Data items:

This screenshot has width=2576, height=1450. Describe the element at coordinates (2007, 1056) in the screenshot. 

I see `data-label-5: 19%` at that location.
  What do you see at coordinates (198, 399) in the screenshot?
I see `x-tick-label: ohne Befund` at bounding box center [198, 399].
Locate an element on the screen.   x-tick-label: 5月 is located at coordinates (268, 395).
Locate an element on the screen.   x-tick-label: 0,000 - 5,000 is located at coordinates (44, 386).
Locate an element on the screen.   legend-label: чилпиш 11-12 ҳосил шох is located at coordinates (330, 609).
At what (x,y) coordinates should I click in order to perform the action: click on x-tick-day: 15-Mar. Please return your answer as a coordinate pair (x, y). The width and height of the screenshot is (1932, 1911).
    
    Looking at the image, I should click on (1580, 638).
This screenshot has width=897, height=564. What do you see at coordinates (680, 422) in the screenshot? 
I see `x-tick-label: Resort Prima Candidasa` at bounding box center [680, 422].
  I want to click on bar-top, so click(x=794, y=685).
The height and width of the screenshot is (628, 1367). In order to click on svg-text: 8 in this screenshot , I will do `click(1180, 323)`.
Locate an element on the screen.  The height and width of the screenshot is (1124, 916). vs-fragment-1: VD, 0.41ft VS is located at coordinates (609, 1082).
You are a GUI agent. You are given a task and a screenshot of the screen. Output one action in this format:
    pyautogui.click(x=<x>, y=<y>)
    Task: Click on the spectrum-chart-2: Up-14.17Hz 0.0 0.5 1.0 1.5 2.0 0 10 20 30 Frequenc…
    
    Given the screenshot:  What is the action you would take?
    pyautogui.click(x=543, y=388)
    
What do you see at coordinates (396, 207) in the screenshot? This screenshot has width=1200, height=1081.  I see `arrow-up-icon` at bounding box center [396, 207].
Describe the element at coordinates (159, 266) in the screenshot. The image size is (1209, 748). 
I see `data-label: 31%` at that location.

* **Task description**: Return all of the lines above word for word, with nothing changed.

* **Result of the exercise**:
This screenshot has width=2576, height=1450. Describe the element at coordinates (2007, 1056) in the screenshot. 

I see `data-label-5: 19%` at that location.
  What do you see at coordinates (198, 399) in the screenshot?
I see `x-tick-label: ohne Befund` at bounding box center [198, 399].
Locate an element on the screen.   x-tick-label: 5月 is located at coordinates (268, 395).
Locate an element on the screen.   x-tick-label: 0,000 - 5,000 is located at coordinates (44, 386).
Locate an element on the screen.   legend-label: чилпиш 11-12 ҳосил шох is located at coordinates (330, 609).
At what (x,y) coordinates should I click in order to perform the action: click on x-tick-day: 15-Mar. Please return your answer as a coordinate pair (x, y). The width and height of the screenshot is (1932, 1911).
    
    Looking at the image, I should click on (1580, 638).
This screenshot has width=897, height=564. What do you see at coordinates (680, 422) in the screenshot? 
I see `x-tick-label: Resort Prima Candidasa` at bounding box center [680, 422].
  I want to click on bar-top, so click(x=794, y=685).
The height and width of the screenshot is (628, 1367). In order to click on svg-text: 8 in this screenshot , I will do `click(1180, 323)`.
Locate an element on the screen.  The height and width of the screenshot is (1124, 916). vs-fragment-1: VD, 0.41ft VS is located at coordinates (609, 1082).
You are a GUI agent. You are given a task and a screenshot of the screen. Output one action in this format:
    pyautogui.click(x=<x>, y=<y>)
    Task: Click on the spectrum-chart-2: Up-14.17Hz 0.0 0.5 1.0 1.5 2.0 0 10 20 30 Frequenc…
    
    Given the screenshot:  What is the action you would take?
    pyautogui.click(x=543, y=388)
    
What do you see at coordinates (396, 207) in the screenshot? This screenshot has width=1200, height=1081.  I see `arrow-up-icon` at bounding box center [396, 207].
Describe the element at coordinates (159, 266) in the screenshot. The image size is (1209, 748). 
I see `data-label: 31%` at that location.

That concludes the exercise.